Under the terms of the agreement, Cristal Therapeutics and Intravacc will collaborate with an initial focus on generating a CriVac® vaccine candidate based on the receptor-binding domain of the SARS-CoV-2 spike protein. In addition, Cristal Therapeutics will provide its powerful copper-free click chemistry reagent, CliCr®, for evaluation with Intravacc’s proprietary outer membrane vesicles (OMV) technology. OMV vaccines allow for the native conformation of immunity-stimulating antigens. After completion of the evaluation period Intravacc and Cristal will jointly explore next steps to further advance the program.
Photo © Cristal Theraputics
Axel Mescheder, M.D., CEO and CMO of Cristal, commented:
“Over the past year, it has become evident that vaccines play a crucial role in protecting us, our families and those at high risk for infectious diseases. We have put great effort in optimizing our unique CriVac® platform based on our CriPec® nanoparticles and CliCr® conjugation technology.

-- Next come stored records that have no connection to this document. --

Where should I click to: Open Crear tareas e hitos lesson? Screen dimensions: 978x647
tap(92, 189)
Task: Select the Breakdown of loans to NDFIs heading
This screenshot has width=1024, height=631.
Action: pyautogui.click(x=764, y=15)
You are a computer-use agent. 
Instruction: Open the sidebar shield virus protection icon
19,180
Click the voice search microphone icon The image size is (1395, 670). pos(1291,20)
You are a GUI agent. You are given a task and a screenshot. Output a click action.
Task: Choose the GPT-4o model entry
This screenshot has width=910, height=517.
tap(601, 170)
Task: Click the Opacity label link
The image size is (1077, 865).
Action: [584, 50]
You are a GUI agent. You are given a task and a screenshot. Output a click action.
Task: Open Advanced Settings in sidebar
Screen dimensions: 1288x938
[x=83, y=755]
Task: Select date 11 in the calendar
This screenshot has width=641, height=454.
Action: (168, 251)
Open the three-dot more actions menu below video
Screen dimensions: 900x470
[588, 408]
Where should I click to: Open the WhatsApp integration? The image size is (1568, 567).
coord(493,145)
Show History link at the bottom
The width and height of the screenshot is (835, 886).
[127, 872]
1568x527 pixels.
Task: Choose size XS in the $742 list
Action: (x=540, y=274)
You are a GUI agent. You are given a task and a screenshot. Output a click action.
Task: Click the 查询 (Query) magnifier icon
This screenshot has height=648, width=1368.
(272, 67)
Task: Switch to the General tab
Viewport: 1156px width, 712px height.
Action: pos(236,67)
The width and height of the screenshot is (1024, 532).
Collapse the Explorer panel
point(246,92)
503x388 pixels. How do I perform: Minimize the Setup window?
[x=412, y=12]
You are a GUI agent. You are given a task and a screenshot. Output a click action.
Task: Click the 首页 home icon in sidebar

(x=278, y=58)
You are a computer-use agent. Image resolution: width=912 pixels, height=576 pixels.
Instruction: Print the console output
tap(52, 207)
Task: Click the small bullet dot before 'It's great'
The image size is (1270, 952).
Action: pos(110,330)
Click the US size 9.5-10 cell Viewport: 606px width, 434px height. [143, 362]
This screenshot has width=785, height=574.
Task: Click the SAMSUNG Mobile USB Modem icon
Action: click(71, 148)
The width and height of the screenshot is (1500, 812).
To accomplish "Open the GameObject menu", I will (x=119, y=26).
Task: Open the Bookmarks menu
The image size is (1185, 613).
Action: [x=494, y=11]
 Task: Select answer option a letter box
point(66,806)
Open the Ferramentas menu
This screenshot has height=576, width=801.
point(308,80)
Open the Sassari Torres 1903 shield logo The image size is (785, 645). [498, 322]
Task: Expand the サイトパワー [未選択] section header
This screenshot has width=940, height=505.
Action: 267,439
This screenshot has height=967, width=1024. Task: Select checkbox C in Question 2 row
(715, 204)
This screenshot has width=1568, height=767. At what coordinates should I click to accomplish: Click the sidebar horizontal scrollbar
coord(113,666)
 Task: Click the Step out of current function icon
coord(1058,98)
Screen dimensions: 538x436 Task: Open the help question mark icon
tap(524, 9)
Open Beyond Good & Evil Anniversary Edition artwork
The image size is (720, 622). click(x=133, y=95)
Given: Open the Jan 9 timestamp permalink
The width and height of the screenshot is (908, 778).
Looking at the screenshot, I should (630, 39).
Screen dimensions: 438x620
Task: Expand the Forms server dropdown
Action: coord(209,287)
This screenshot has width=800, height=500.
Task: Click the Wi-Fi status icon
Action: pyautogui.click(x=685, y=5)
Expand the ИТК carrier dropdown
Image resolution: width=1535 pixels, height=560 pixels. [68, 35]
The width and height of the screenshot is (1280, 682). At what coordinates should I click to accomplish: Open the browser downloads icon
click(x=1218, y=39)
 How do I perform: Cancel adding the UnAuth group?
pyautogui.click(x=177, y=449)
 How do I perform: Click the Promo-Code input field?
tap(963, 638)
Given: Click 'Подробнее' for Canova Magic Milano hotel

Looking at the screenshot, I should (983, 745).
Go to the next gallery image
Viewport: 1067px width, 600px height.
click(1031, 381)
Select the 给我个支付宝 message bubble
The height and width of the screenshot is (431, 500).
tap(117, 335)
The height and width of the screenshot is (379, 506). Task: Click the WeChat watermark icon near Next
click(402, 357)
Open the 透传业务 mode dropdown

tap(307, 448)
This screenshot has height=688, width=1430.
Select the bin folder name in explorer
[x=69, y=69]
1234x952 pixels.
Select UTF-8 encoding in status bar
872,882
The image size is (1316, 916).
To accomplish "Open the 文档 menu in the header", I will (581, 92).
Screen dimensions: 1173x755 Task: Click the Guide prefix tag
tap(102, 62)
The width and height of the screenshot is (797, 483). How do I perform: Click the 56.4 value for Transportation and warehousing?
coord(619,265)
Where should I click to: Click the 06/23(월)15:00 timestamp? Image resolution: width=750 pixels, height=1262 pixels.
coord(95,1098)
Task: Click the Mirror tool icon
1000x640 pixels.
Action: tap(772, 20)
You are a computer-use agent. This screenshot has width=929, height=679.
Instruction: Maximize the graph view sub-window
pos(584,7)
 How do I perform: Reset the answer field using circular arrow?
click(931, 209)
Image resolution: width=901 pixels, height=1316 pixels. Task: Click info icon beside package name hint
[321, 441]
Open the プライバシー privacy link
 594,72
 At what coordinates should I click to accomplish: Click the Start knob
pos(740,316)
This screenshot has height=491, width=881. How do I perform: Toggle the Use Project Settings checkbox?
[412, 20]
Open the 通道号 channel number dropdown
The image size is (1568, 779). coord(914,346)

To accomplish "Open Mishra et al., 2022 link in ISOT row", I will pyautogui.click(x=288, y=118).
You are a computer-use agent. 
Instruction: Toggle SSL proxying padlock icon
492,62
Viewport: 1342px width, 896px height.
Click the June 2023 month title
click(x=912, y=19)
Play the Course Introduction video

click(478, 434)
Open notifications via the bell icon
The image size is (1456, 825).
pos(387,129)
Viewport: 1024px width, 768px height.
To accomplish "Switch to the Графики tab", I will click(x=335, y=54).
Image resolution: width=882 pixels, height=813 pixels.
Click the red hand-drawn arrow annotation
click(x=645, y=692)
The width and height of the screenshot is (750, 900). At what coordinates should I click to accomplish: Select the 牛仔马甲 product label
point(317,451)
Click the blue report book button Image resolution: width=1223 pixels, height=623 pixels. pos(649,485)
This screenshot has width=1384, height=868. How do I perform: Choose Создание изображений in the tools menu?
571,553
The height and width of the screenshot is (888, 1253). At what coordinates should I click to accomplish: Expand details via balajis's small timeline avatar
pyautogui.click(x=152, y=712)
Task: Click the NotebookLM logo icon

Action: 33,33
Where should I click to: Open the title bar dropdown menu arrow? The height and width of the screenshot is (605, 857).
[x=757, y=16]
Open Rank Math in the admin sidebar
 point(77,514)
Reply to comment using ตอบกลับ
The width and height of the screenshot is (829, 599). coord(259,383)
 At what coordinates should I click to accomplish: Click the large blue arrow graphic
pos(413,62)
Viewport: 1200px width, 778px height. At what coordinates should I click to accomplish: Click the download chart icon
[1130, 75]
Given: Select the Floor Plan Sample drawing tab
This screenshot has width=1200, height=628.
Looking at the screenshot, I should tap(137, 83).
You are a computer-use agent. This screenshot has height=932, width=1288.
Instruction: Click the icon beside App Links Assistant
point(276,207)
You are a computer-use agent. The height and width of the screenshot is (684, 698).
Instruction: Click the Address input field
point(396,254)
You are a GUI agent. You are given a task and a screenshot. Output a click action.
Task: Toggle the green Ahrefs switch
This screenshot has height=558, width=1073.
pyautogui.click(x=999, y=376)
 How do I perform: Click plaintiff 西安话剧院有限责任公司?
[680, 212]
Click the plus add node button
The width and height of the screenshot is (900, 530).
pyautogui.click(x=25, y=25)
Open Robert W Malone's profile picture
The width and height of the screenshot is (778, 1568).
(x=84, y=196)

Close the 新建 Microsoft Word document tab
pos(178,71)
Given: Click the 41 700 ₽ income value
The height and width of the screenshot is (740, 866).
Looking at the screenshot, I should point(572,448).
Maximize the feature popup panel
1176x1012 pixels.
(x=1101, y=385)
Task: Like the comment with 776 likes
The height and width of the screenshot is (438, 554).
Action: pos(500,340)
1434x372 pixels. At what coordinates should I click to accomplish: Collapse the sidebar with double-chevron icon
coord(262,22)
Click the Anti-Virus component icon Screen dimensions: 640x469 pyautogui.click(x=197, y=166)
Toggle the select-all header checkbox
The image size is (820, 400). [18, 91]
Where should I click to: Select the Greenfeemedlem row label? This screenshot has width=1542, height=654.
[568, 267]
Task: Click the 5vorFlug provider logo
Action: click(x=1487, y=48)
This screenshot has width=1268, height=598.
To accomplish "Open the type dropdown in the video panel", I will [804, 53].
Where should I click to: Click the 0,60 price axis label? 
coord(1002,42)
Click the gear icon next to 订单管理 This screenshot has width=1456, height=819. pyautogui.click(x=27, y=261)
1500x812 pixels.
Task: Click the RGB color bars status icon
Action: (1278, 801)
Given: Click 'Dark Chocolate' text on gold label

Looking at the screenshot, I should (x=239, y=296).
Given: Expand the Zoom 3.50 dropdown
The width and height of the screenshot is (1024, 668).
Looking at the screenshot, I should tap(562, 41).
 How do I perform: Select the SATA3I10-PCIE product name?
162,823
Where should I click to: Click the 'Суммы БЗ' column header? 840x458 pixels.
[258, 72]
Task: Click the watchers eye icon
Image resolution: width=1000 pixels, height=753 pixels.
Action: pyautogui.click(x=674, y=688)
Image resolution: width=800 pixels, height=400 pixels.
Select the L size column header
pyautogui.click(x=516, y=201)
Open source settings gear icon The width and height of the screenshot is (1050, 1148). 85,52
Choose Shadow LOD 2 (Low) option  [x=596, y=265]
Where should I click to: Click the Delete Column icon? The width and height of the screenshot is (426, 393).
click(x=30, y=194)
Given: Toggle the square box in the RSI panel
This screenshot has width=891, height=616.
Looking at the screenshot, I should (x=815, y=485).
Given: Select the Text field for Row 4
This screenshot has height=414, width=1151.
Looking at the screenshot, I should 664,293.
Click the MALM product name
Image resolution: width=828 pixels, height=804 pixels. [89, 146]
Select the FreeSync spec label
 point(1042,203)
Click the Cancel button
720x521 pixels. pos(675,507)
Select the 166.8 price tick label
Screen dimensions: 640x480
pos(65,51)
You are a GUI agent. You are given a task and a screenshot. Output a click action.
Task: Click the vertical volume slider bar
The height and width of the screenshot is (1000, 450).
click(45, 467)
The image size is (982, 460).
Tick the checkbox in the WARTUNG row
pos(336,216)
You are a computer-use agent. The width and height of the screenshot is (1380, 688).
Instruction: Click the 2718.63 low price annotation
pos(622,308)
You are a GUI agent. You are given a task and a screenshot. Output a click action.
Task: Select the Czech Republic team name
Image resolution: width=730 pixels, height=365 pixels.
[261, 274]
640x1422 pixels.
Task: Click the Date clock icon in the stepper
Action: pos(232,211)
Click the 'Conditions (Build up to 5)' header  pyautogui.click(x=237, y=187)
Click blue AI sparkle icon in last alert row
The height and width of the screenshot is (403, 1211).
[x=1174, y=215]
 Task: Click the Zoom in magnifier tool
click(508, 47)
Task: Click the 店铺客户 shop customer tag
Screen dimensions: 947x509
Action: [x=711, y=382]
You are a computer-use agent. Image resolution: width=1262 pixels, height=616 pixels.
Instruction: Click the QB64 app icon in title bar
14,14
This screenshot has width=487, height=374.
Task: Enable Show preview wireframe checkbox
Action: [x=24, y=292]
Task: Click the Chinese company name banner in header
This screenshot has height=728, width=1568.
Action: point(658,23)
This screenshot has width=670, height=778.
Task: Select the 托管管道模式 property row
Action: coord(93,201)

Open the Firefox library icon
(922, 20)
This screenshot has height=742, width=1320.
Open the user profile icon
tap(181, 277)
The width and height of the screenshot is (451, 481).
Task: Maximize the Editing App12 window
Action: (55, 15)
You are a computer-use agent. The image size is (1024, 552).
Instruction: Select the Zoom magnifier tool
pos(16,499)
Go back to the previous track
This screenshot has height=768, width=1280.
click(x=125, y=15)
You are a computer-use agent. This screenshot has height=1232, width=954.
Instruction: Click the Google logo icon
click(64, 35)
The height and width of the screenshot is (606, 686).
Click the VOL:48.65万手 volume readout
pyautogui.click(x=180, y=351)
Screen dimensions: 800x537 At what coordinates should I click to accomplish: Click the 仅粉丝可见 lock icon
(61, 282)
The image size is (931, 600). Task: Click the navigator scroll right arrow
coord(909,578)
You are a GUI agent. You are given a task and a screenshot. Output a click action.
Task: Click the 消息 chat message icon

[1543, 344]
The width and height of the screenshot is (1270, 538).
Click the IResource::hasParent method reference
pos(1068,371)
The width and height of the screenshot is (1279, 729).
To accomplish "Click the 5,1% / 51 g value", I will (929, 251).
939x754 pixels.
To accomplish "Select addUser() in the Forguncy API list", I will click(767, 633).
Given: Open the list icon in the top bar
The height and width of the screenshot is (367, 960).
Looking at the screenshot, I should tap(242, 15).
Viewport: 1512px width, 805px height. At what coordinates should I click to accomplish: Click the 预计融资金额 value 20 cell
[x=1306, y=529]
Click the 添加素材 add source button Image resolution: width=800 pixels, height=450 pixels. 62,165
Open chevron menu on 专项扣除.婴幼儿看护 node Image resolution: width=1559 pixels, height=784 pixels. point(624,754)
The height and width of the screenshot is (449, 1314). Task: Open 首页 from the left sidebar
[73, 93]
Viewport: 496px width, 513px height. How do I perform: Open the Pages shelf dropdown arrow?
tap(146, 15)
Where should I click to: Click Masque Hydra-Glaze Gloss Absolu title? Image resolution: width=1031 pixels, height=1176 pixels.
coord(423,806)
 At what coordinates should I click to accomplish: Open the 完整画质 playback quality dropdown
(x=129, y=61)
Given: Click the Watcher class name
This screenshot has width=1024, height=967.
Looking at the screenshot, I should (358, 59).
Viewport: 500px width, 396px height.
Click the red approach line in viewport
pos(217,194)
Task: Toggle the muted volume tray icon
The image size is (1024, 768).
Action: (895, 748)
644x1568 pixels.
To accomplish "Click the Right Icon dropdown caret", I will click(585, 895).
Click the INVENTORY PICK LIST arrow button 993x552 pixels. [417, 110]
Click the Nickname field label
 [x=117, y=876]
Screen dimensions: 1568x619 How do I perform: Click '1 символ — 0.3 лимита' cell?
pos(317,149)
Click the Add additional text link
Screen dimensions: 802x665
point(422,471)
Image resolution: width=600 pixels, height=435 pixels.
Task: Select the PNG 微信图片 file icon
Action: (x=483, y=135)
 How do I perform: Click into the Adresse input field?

Our CriVac® technology platform mimics features of a live virus, inducing immunity in a safe and efficient way, providing a solid foundation for the development of novel vaccine approaches. We look forward to partnering with Intravacc to develop novel therapeutic candidates for vaccinepreventable diseases.”
As part of this agreement, Intravacc will also provide access to its proprietary, detoxified LPS technology to enhance immune activation. All technologies represent innovative approaches to vaccine development enabling an efficient presentation of antigens to the immune system. Combining the technologies will further allow swift development of vaccine candidates against a broad range of human diseases. This is particularly driven by a scalable GMP manufacturing process.